Task description: Could you rewrite the lines from the line with "Given: Disable the" to the line with "pyautogui.click(x=38, y=80)", swapping "plate grid" for "microplate" and keeping everything else the same? Leave the pictures out.

Material for this exercise:
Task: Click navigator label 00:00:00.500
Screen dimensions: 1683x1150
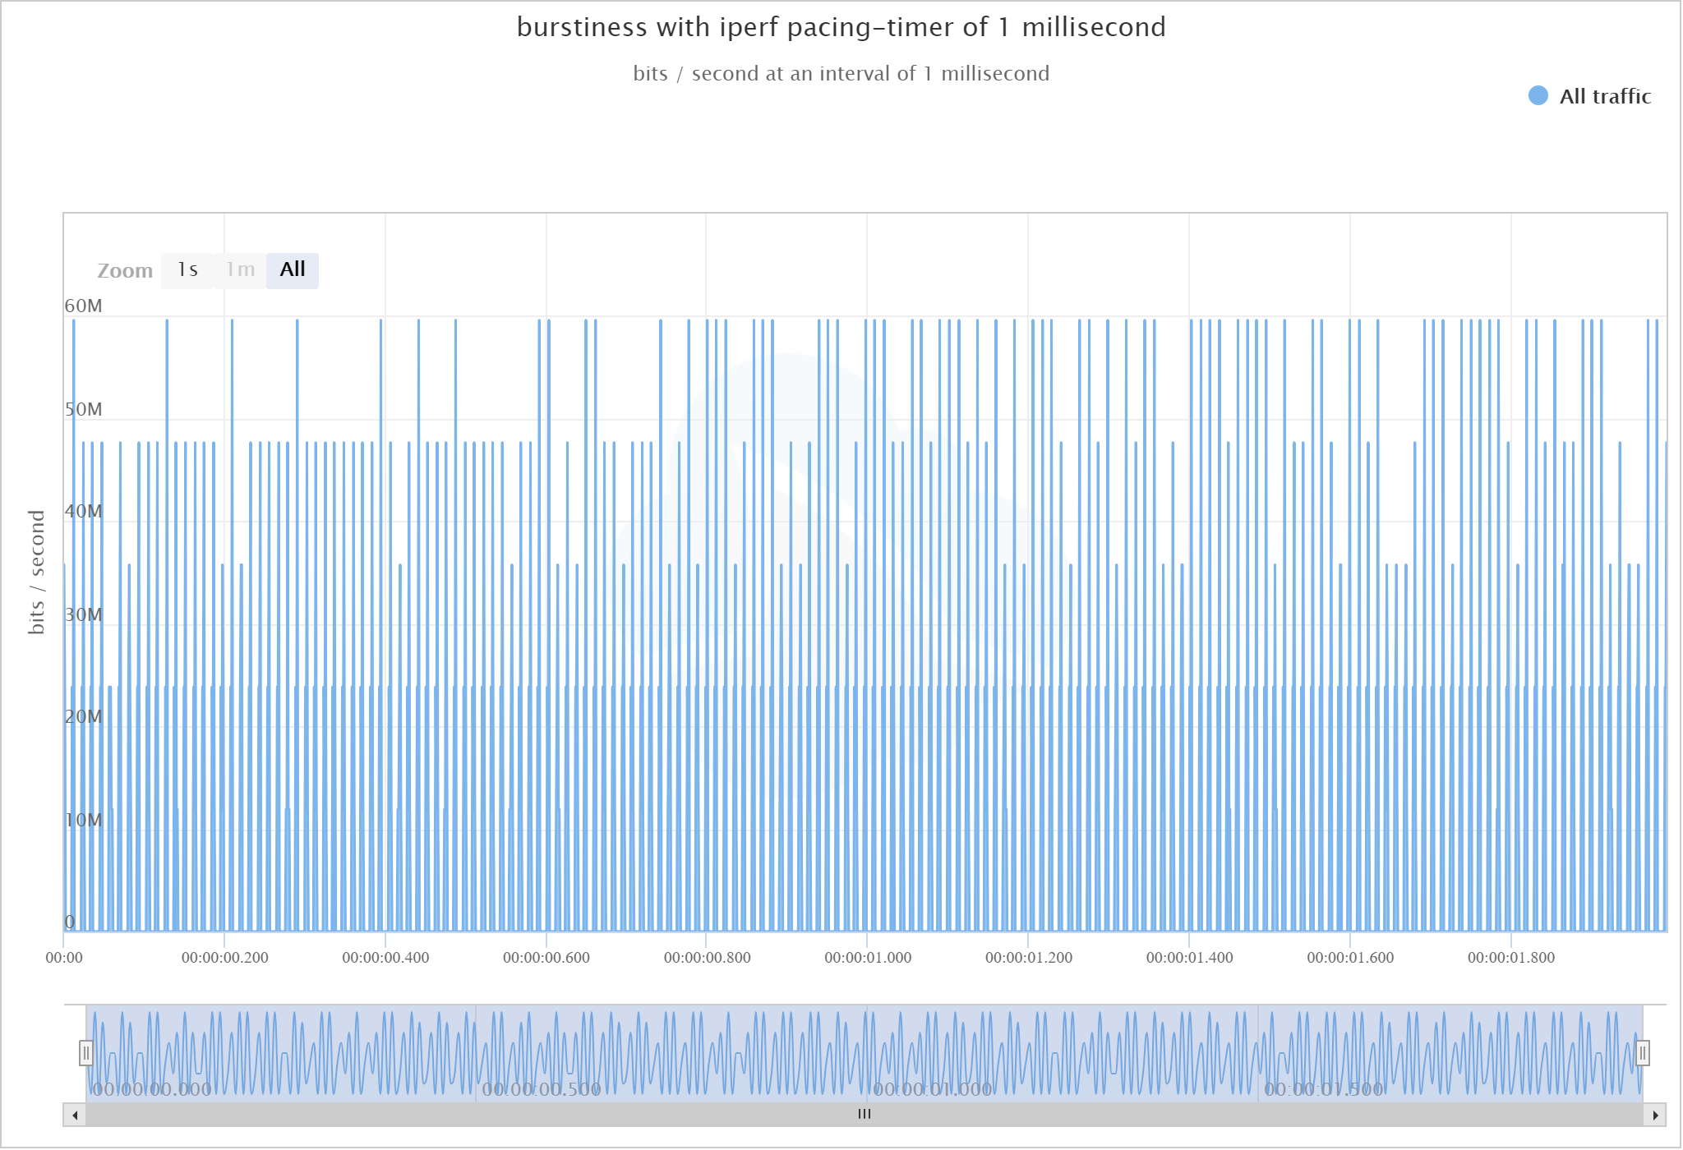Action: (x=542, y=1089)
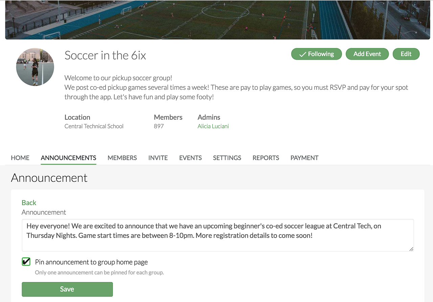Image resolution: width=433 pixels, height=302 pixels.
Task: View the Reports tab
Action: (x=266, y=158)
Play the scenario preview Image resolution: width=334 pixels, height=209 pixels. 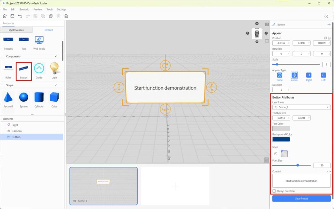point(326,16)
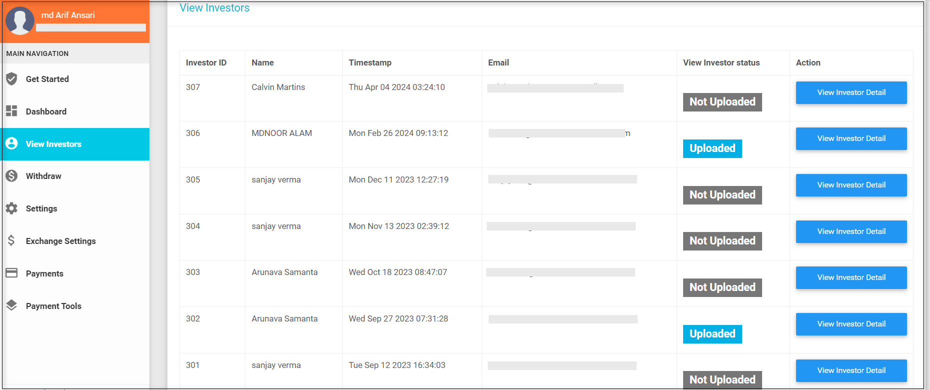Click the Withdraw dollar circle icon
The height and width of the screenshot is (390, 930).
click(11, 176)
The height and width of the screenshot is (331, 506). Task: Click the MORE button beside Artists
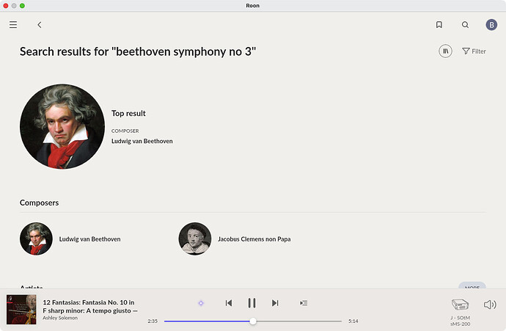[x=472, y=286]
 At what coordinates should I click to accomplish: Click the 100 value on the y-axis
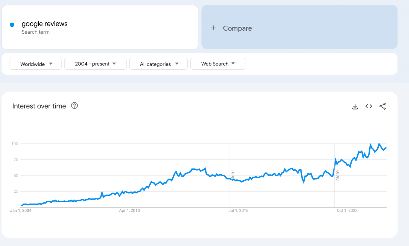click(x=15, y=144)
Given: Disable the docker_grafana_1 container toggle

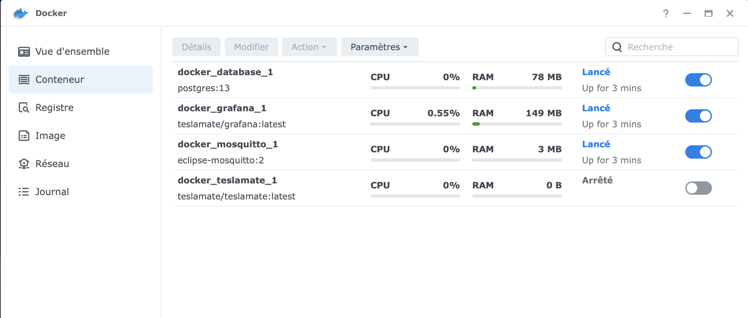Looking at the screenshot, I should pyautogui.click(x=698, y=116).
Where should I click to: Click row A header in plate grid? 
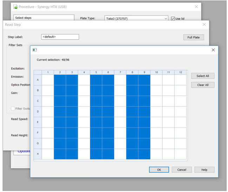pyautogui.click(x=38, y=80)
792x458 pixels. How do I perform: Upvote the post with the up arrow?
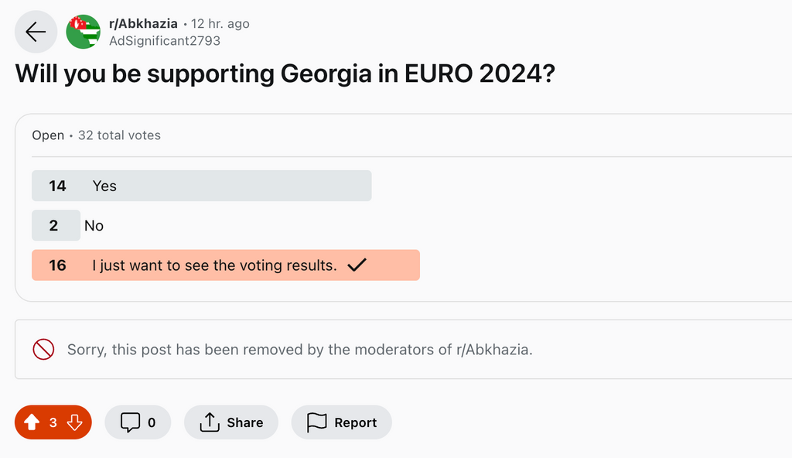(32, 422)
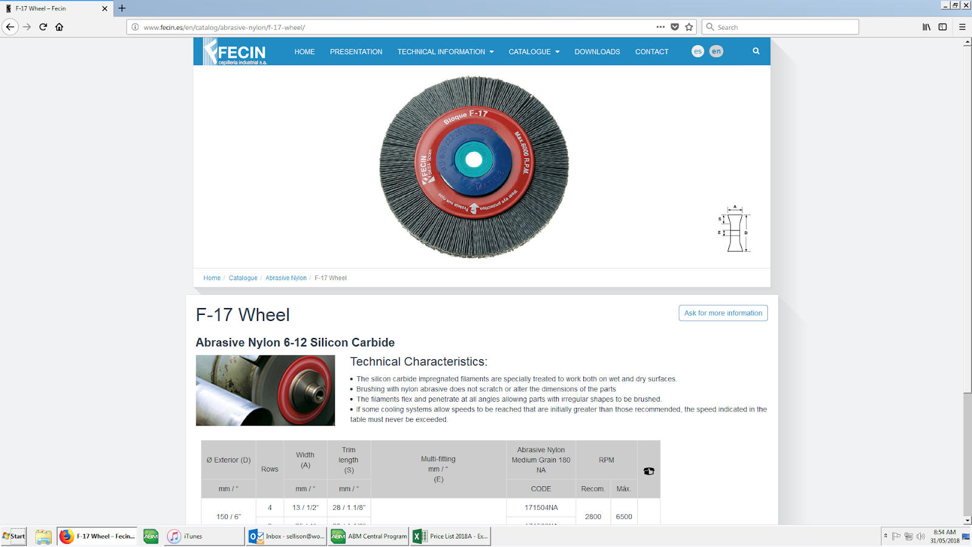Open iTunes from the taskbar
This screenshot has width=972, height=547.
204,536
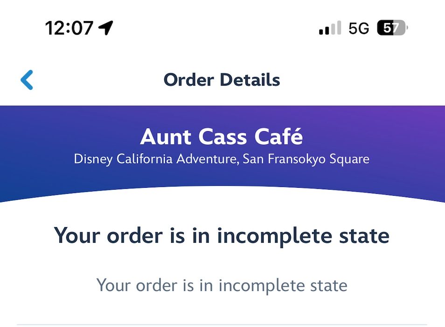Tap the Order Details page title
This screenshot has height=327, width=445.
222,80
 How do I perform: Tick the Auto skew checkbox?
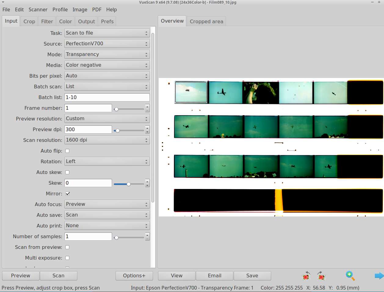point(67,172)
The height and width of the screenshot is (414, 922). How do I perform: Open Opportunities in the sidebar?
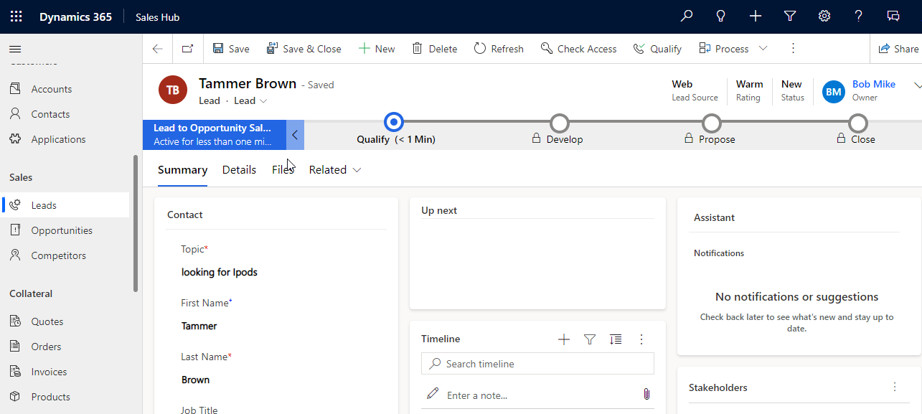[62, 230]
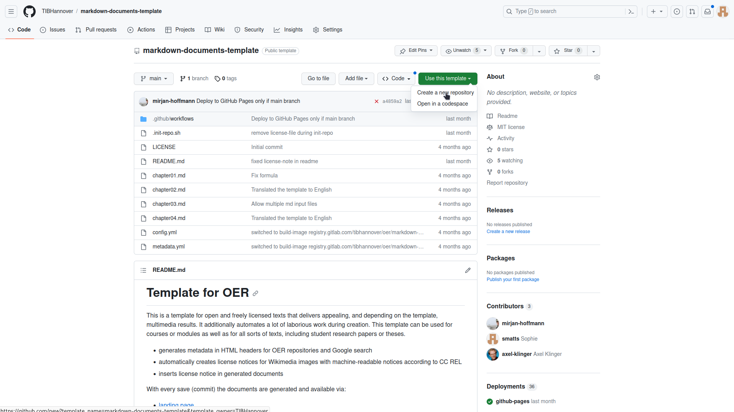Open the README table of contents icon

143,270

Written response:
Given: Disable the docker_grafana_1 container toggle

Looking at the screenshot, I should pyautogui.click(x=698, y=116).
Where should I click to: Click row A header in microplate? 
pyautogui.click(x=38, y=80)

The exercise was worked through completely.